Snowventure
We bought a 16 ft Casita travel trailer a few months ago and took it with us on our yearly Colorado trip to test it out. If things work out, we may live out of it full time for a few months to a year and travel the country. We also might end up in Colorado. Who knows. Normally when we have just come back from Colorado in the summer and it is 100 degrees + in Texas all we think about for the next month is how we will get ourselves to Colorado. See below for our beautiful view of the Dillon/Frisco area with our Casita.
We climbed two 14ers this time. The first one, Grays Peak, was the first one Ryan and I have ever climbed alone, and it somehow managed to be the hardest climb we have done yet.
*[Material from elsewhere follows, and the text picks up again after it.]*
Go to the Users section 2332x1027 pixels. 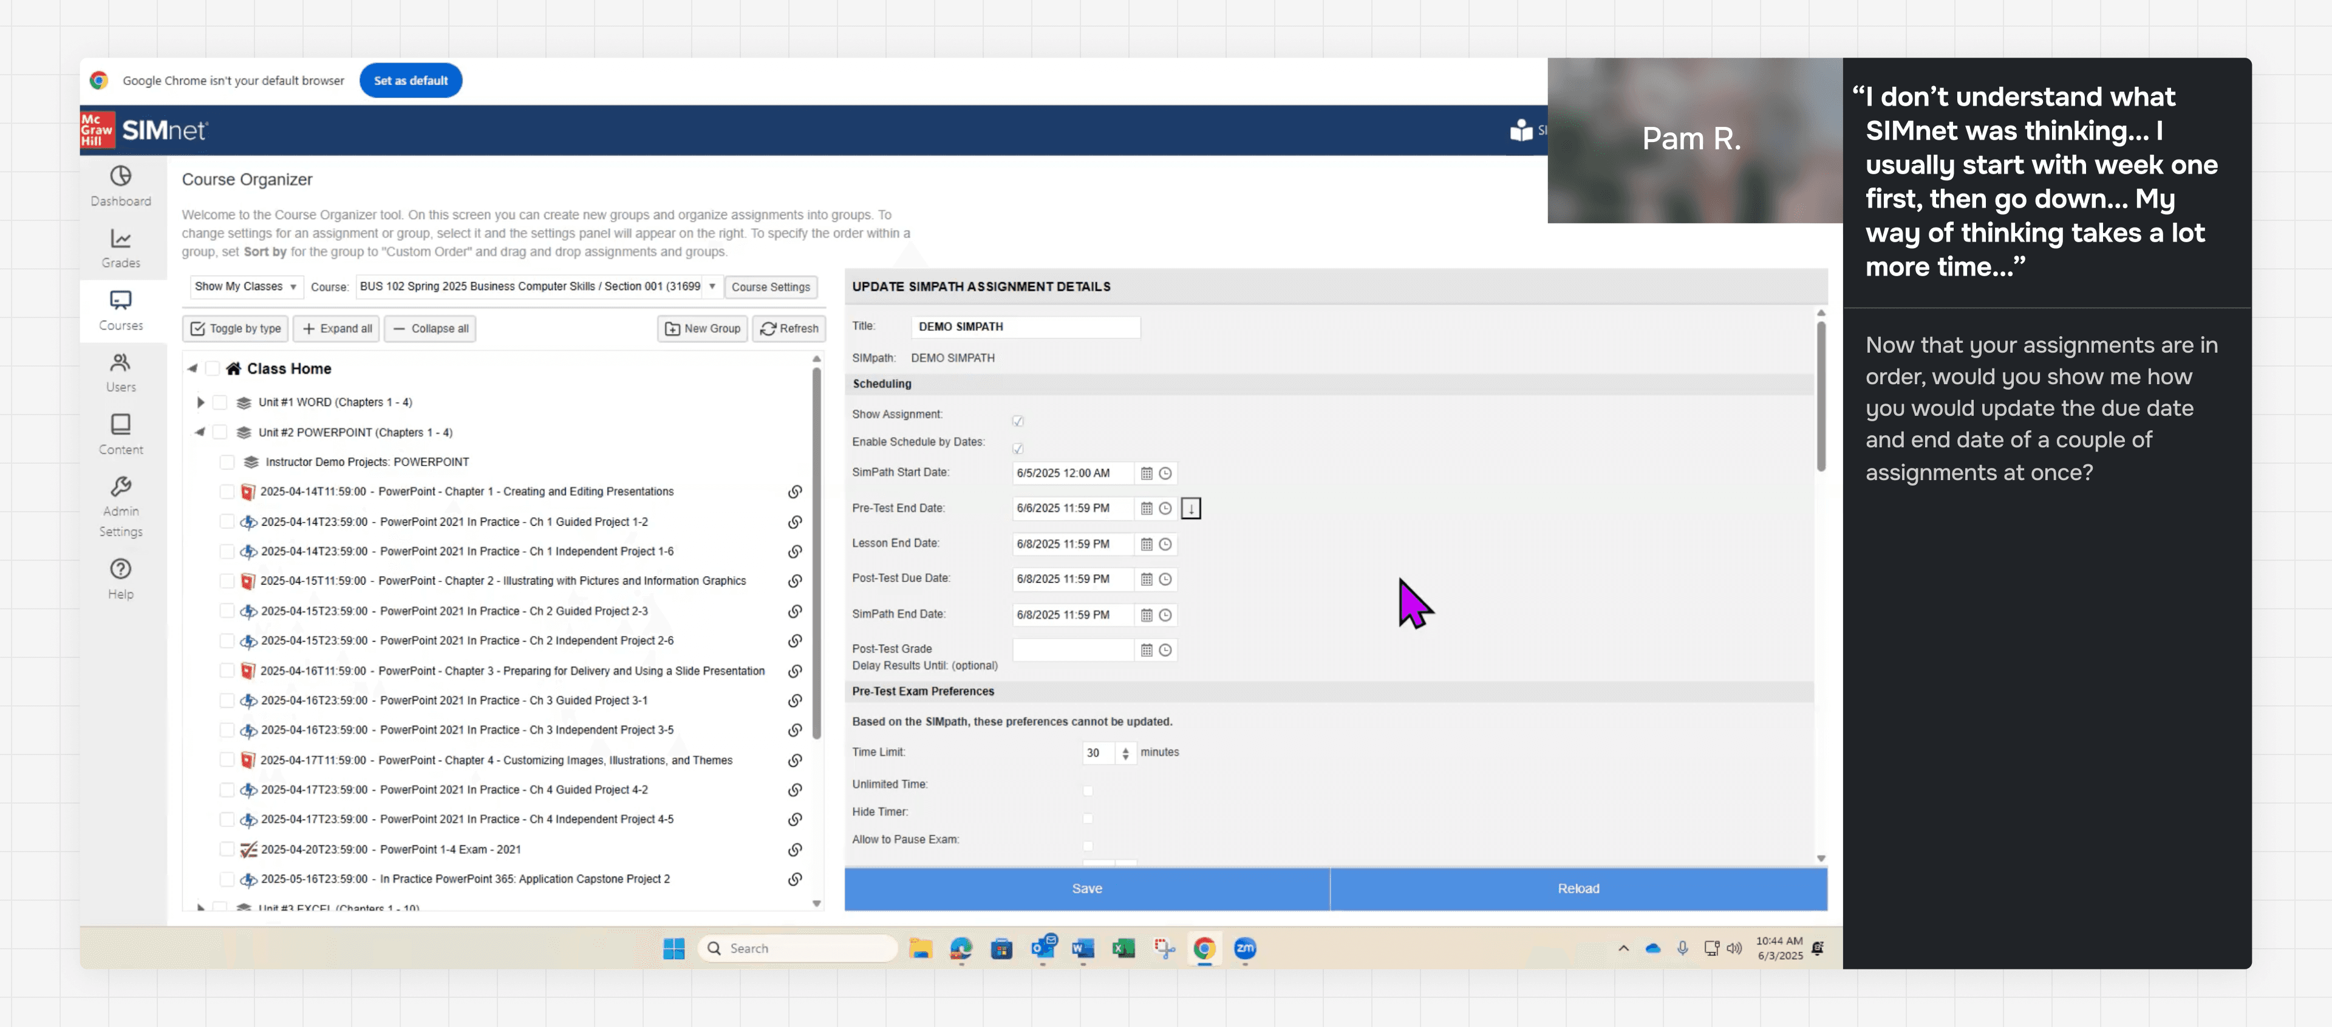(120, 372)
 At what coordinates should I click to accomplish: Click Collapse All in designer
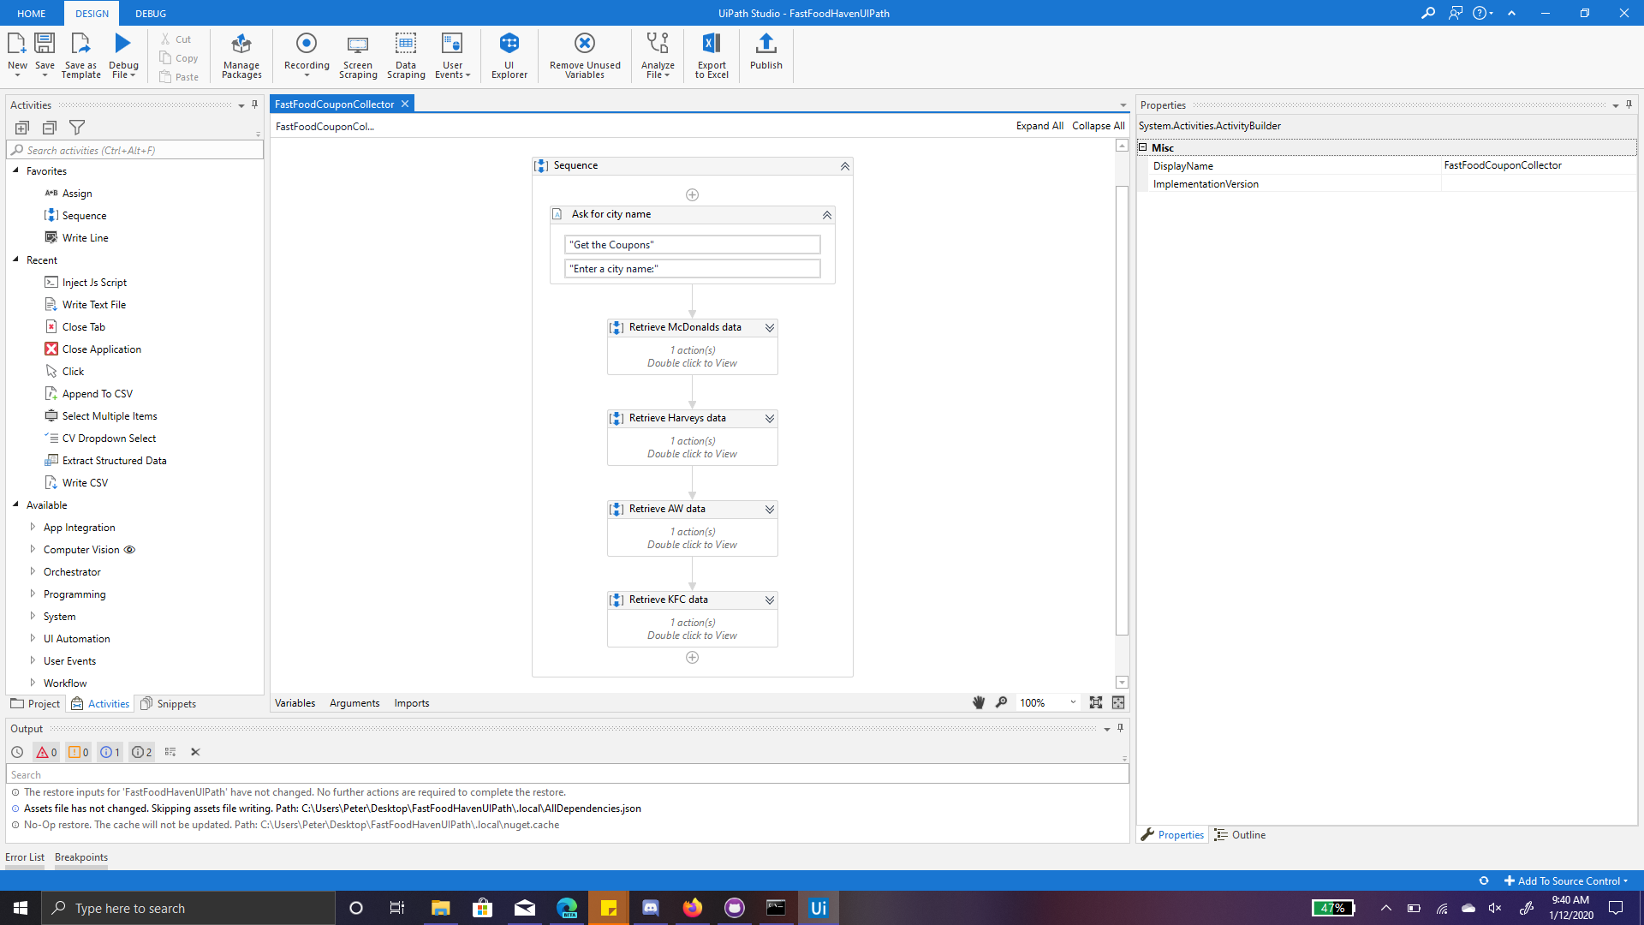pos(1098,126)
Not because of difficulty, but because of how badly things went. Being from Texas, we are not familiar with all the properties of snow and greatly underestimated the amount of snow that would still be on the mountain in JUNE. We took microspikes up through the miles of snow fields, 70 mph freezing winds and somehow made it to the top- wind and sun burned. During a mountain climb there are numerous times when you think, if I just stop now and go back down it will stop hurting, but then you look up and see (or maybe not see) the peak in the distance and think about how all that you have struggled will be in vain if you turn back now. Hours later you have the same thought as it seems you have not gotten any closer to the summit. At any time if you do not push passed these thoughts you will not make the summit. Then, the summit is upon you and all thoughts of despair are forgotten and you are willing to do it over and over again. Kind of like giving birth I would imagine…
This summit reward was by far one of the most exhausting. We decided not to cross the saddle to the other 14er, Torreys and headed down after a short stop at the top only to find that the afternoon sun had melted the snow and turned the previously solid snow fields into miles of mushy quick sand. Every step we took we fell in up to our waists. At some points we were crawling on hands and knees in an attempt to keep moving without falling through. We also weren’t wearing gaitors so our feet got soaked. The situation went from annoying, to deliriously hilarious, and quickly went to, OMG, we have miles of this to go, are we going to make it out? We began to count the few people we had seen on the mountain as they snow shoed or skied down to determine at which point we would be left completely alone out there. 9 hours later we made it out, and immediately swore off snow climbs ever again.
Above is Rory, our travel sized dog. She hiked halfway up Grays before we had to carry her because she was too cold in the snow. Our first dog to summit a 14er! Poor thing toughed it out and seemed un-phased and ready to go again the next day.
Grays Peak Summit – 14,270 feet
The next day we were convinced by our friends to attempt Quandary Peak, the mountain we had attempted to summit during a blizzard last December and failed. This was also the mountain where we had met Horton the rescue dog. We changed our tactics and decided to wake up at 2:30 am to avoid the snow melt and be down from the mountain before noon. The plan worked. We only post holed a few times on the way down, but it was much more enjoyable. We did not see Horton, but we watched the sunrise over the mountains around 5am and ran into a herd of mountain goats.
Quandary Peak Summit – 14,265 feet
Sunrise on Quandary Peak and mountain goat – worth it!
Next adventure: Traveling the country via Casita? Move to Colorado?